# About this task
Report each line from the records where the string "agent" turns up.

# Records to use
==================================================
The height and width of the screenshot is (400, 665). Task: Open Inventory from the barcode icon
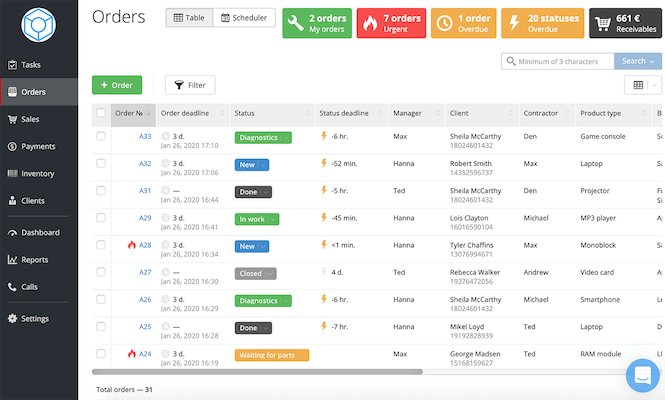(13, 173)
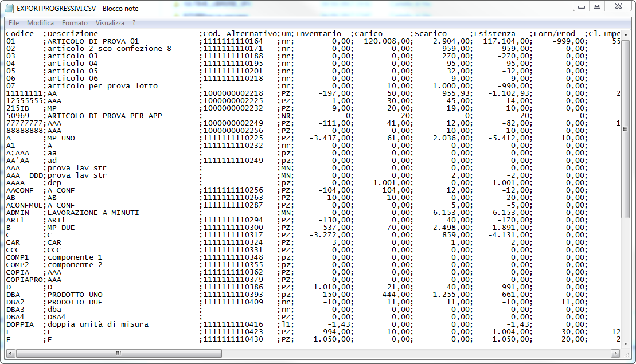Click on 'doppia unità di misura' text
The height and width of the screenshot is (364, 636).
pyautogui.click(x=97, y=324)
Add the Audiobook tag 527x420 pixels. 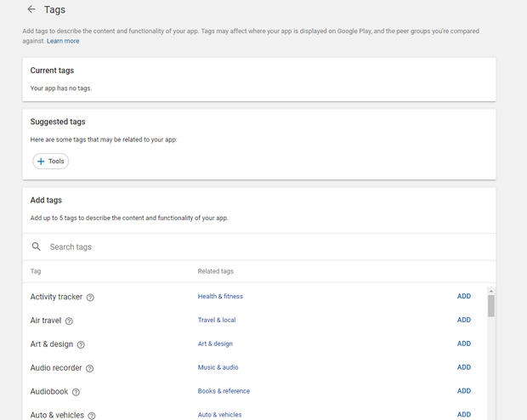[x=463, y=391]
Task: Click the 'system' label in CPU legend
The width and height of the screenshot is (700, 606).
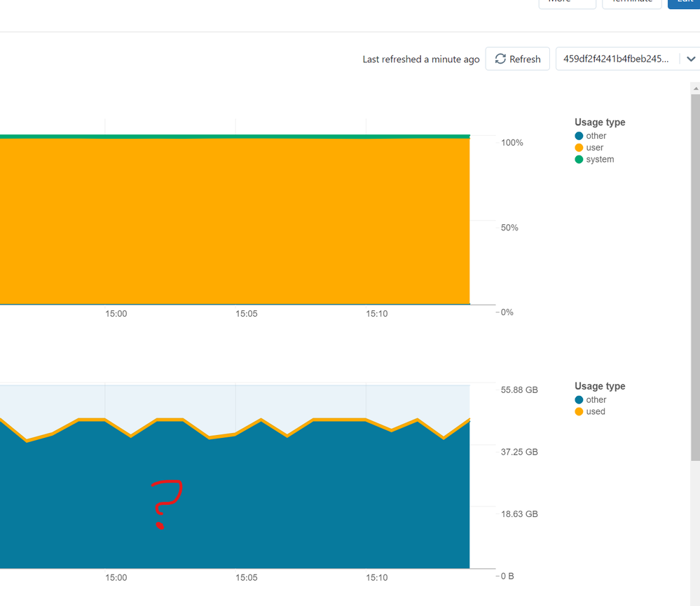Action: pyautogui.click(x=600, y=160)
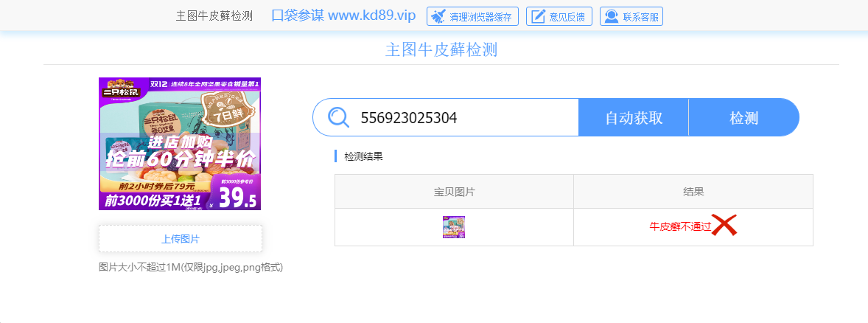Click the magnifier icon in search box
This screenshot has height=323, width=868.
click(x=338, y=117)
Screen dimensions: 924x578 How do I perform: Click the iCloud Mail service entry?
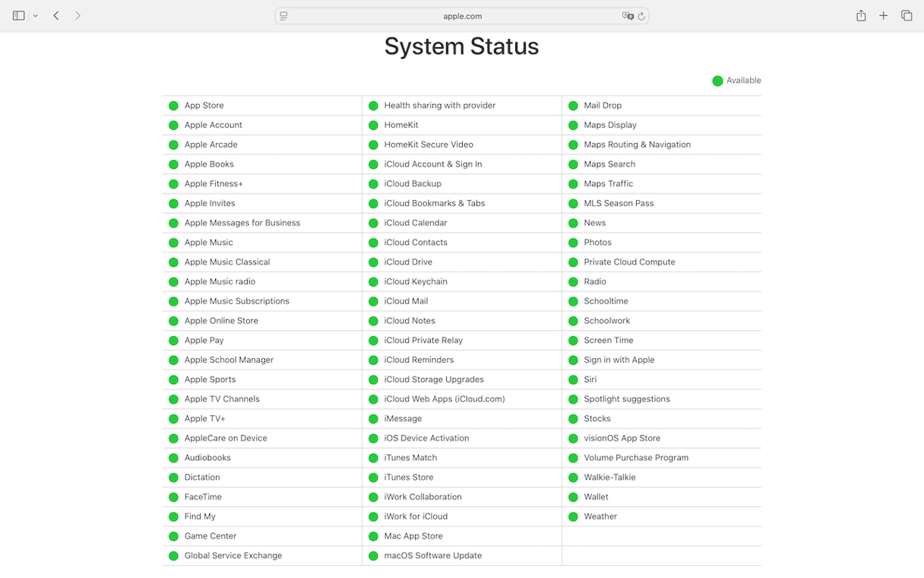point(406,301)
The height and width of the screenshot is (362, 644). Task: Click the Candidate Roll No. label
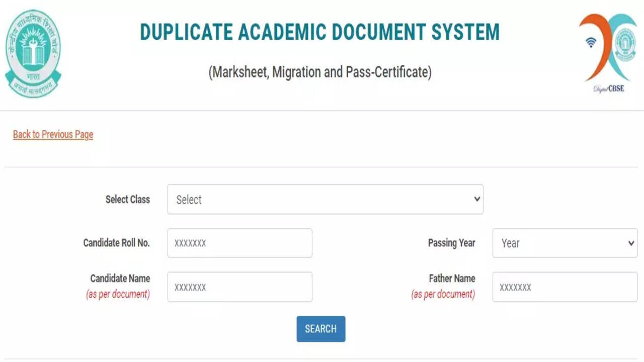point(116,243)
==================================================
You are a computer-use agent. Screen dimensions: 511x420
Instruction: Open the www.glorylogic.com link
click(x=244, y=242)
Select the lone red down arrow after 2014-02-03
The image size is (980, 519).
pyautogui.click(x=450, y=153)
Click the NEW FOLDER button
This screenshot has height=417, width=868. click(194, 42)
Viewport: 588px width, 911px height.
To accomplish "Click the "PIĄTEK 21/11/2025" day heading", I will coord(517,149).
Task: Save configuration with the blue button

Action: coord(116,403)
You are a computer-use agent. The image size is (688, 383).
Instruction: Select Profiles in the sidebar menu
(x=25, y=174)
==================================================
# Result
You are a computer-use agent. Screen dimensions: 511x420
You are a computer-use agent. The image size is (688, 383).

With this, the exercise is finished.